Preventing a joint owner selling or disposing of a home - Shelter England (2024)

A joint owner may be able to prevent sale of the home by the other joint owner or challenge the transaction.

  • Action to protect own interest
  • Action after a sale or disposal by one joint owner
  • Undue influence or material misrepresentation

This content applies to England & Wales

Action to protect own interest

Where a property is jointly owned, both joint owners have rights to occupy and both joint owners need to give consent where any action is taken concerning the property, for example, a sale. Joint owners whose relationship has broken down do not necessarily, therefore, need to do anything to protect their property rights. If, however, relations between the parties are hostile or there is domestic violence, a joint owner may wish to protect her/his interest by entering a restriction or notice on the land register (for registered land only), for example to prevent the court making an order that the consent of one of the joint owners can be dispensed with. Forms can be obtained from the Land Registry and there is a small fee for the registration.

Notice

A notice records a claimed property interest on the register.[1] Its purpose is to give notice of the interest to someone viewing the register and to give the holder of the notice priority against other transactions relating to the property. There are two kinds of notice:

  • an agreed notice is either agreed by the registered proprietor of the land or accepted by the Land Registry, having been satisfied by the validity of the notice. While the notice is not binding proof of the validity of the interest protected, it shows that the notice has been approved by the owner or the Land Registry

  • a unilateral notice is made on the application of the person making the interest only, without evidence. They only have to satisfy the Land Registry that the claim is one that can be protected by a notice.

Restriction

A restriction is an entry in the land register that prevents or regulates the making of a subsequent entry in the register.[2] It may be indefinite or for a specified period, and absolute or conditional (for example, on a consent). There are three kinds of application:

  • applications made with the consent of the registered proprietor, typically as part of the conveyancing process

  • compulsory applications. These are of a type that the Land Registry have to register

  • other applications. The applicant must prove that they have a sufficient interest in the making of a restriction. Unless there is a court order requiring the restriction to be entered, the Land Registry will notify the registered proprietor, who will then have the opportunity to dispute the making of the restriction.

Where one joint owner wishes to sell the property and does not have the consent of the other joint owner, or the other joint owner has disappeared, they can apply to the court for an order for sale under the Trusts of Land and Appointment of Trustees Act or, for a couple engaged in the last three years, the Married Women's Property Act. If an order for sale is made and the whereabouts of the other joint owner are not known, their share of the proceeds will be kept in trust. This means that the court will order that the money is put in a bank account and the joint owner or another person is appointed as a trustee.

Stated task
Please state, from the page on preventing a joint owner from selling a home, what happens to a joint owner's share of the proceeds when an order for sale is made and that owner's whereabouts are not known.

Extracted entries

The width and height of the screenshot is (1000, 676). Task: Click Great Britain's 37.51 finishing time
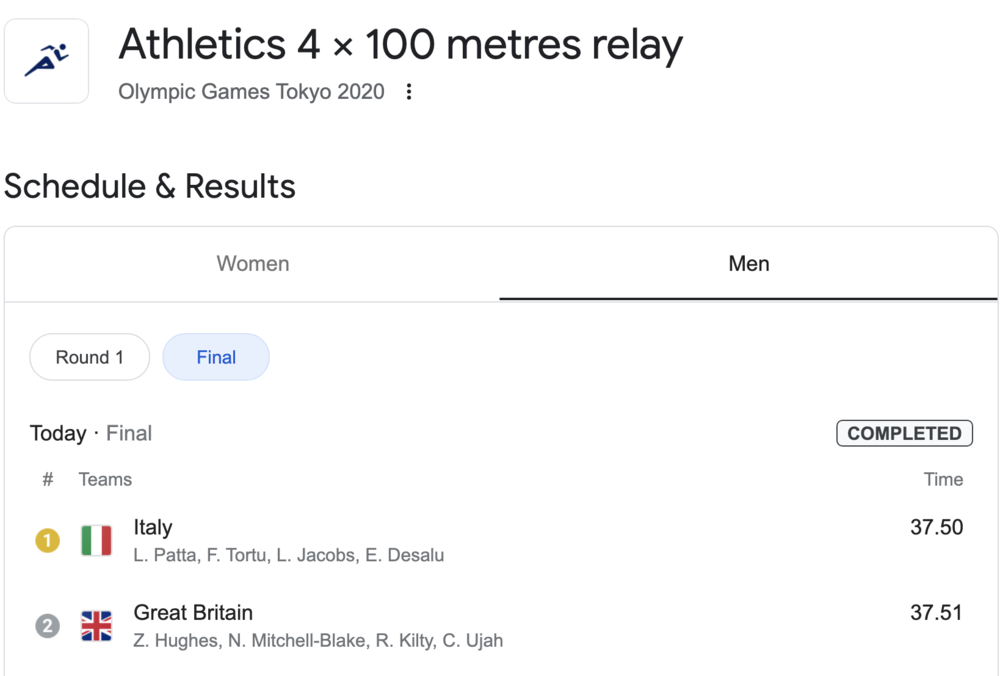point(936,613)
==
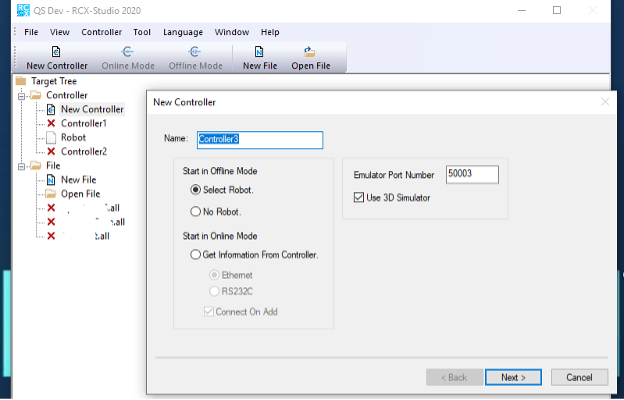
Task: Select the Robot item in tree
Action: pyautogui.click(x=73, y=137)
--
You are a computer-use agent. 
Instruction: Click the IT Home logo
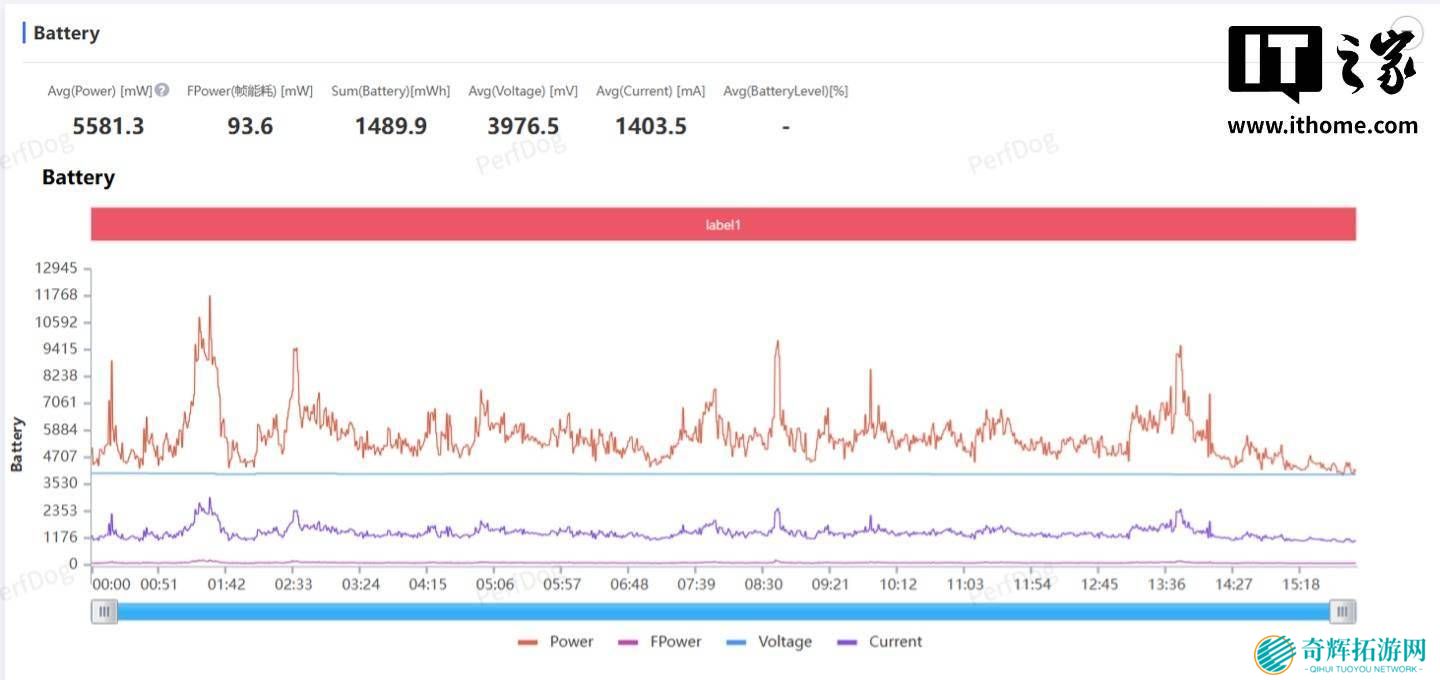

Solution for this problem
Their share is kept in trust: the court orders the money into a bank account and appoints the joint owner or another person as trustee.